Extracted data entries

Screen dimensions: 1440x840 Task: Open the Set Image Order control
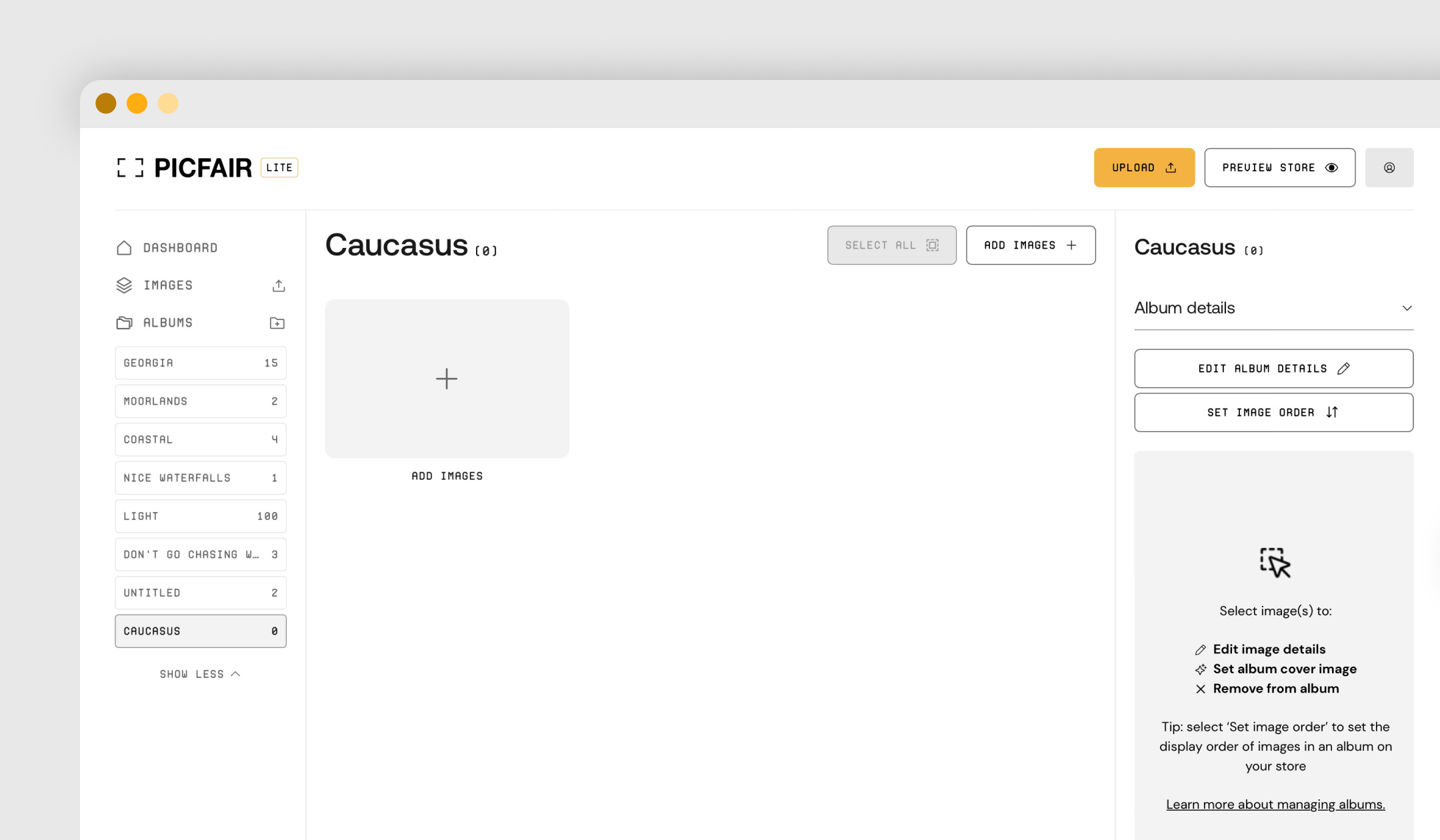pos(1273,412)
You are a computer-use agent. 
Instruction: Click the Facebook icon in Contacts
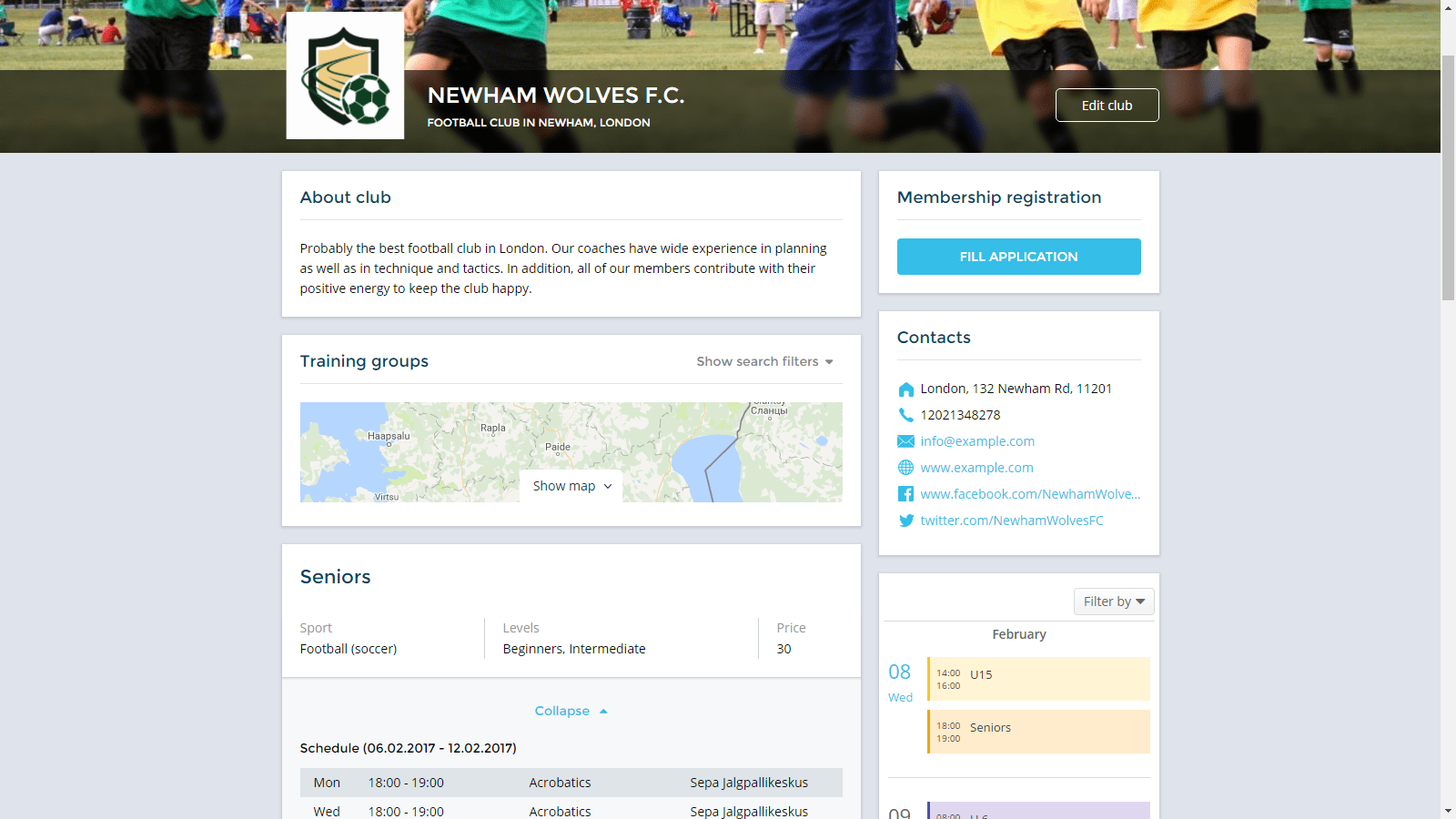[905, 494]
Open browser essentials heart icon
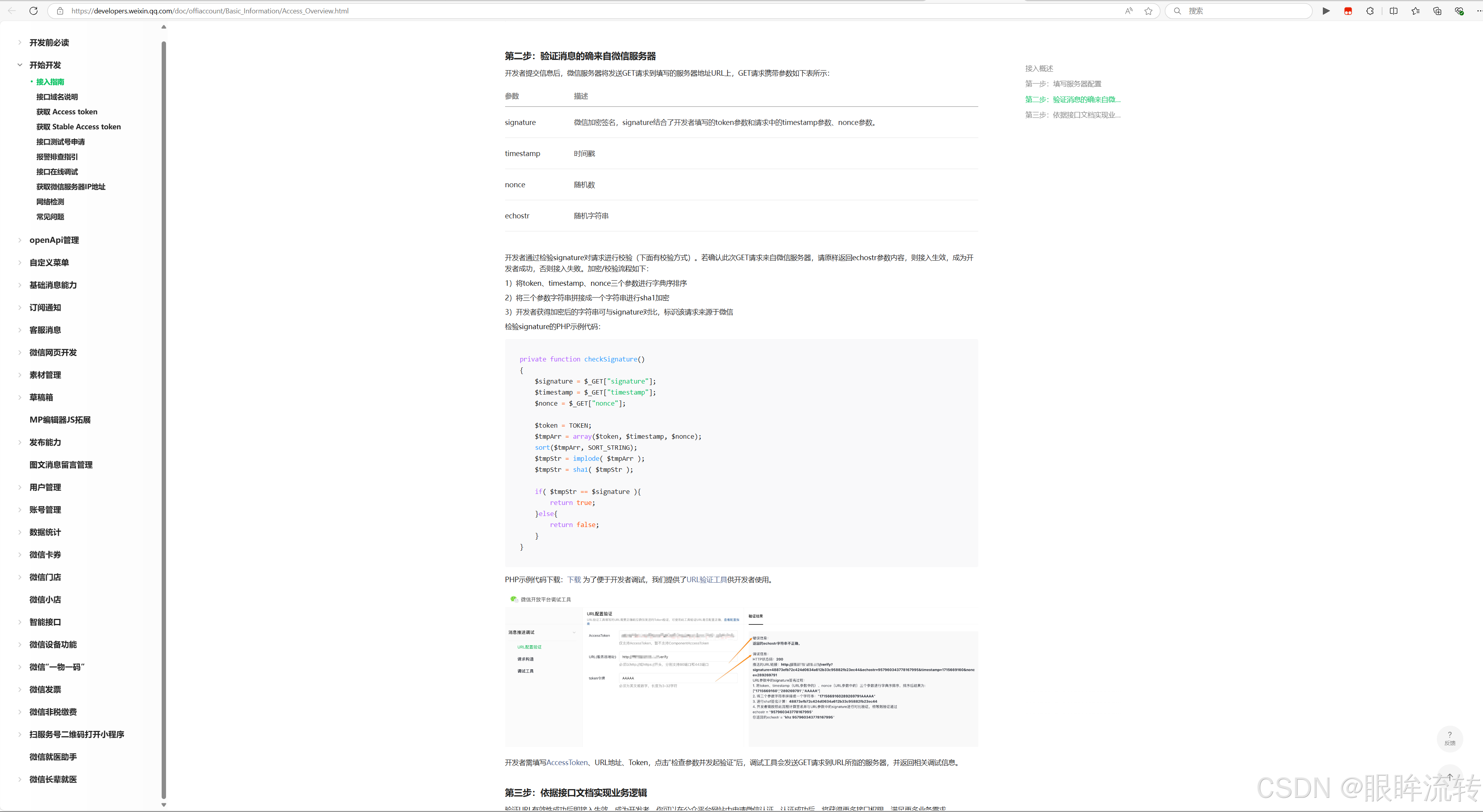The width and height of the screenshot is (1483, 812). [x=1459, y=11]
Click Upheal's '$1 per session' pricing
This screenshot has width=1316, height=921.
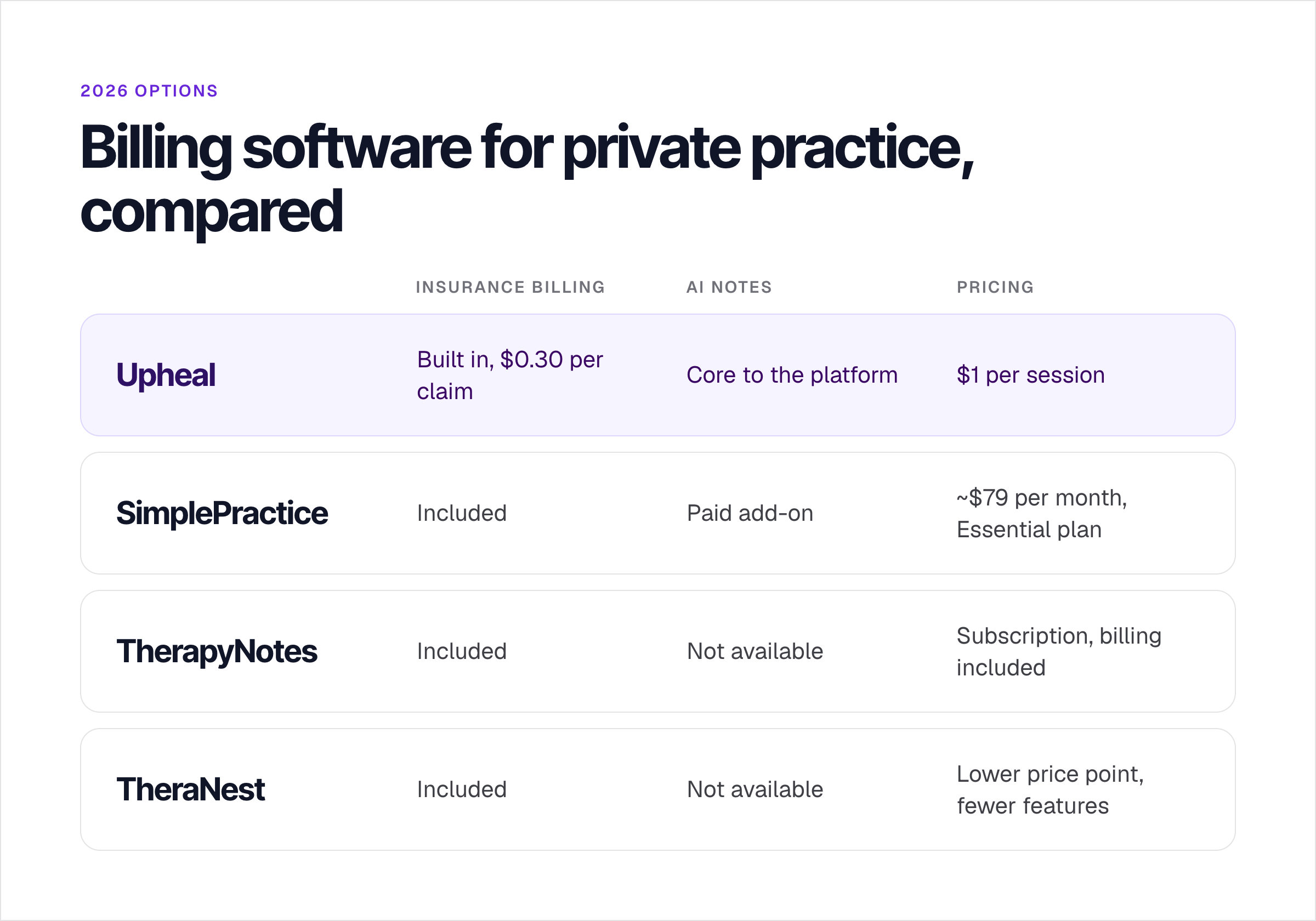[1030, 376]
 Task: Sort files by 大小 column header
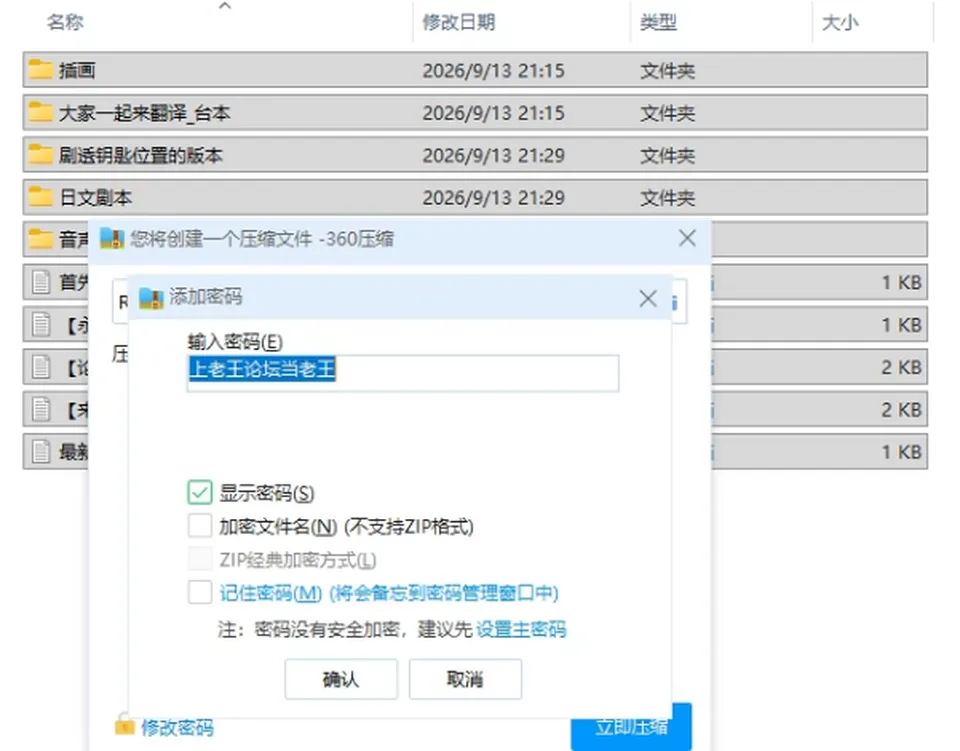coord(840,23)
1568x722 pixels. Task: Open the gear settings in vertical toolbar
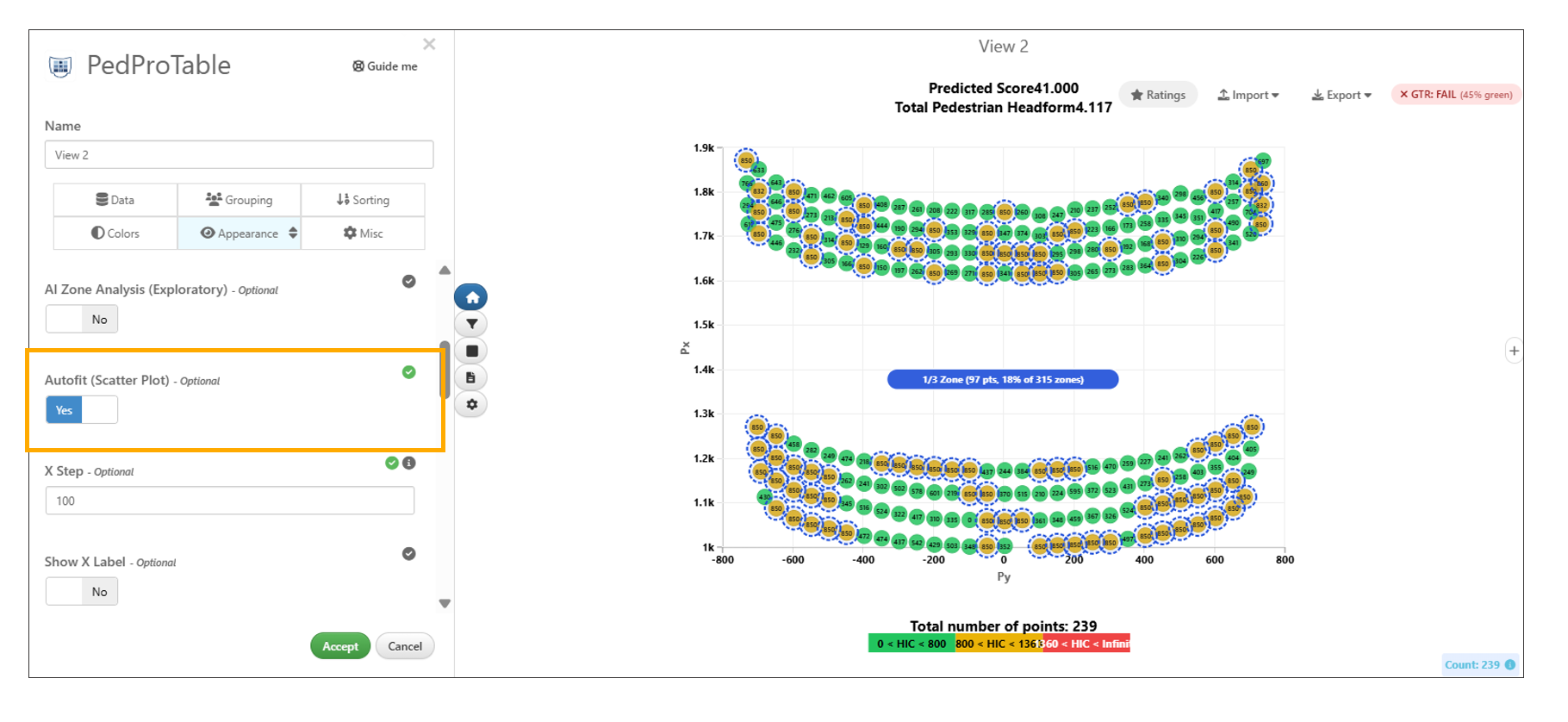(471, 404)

### Aim
Extract every line of the listing above word for word. Leave the pictures out.

### Output
Screen dimensions: 1440x840 Task: Open the Set Image Order control
pos(1273,412)
You are a computer-use agent. 
Instruction: Click the Facebook icon in Contacts
[905, 494]
Open browser essentials heart icon
The width and height of the screenshot is (1483, 812). [x=1459, y=11]
Click Upheal's '$1 per session' pricing
This screenshot has width=1316, height=921.
[1030, 376]
 Task: Sort files by 大小 column header
coord(840,23)
1568x722 pixels. Task: Open the gear settings in vertical toolbar
(471, 404)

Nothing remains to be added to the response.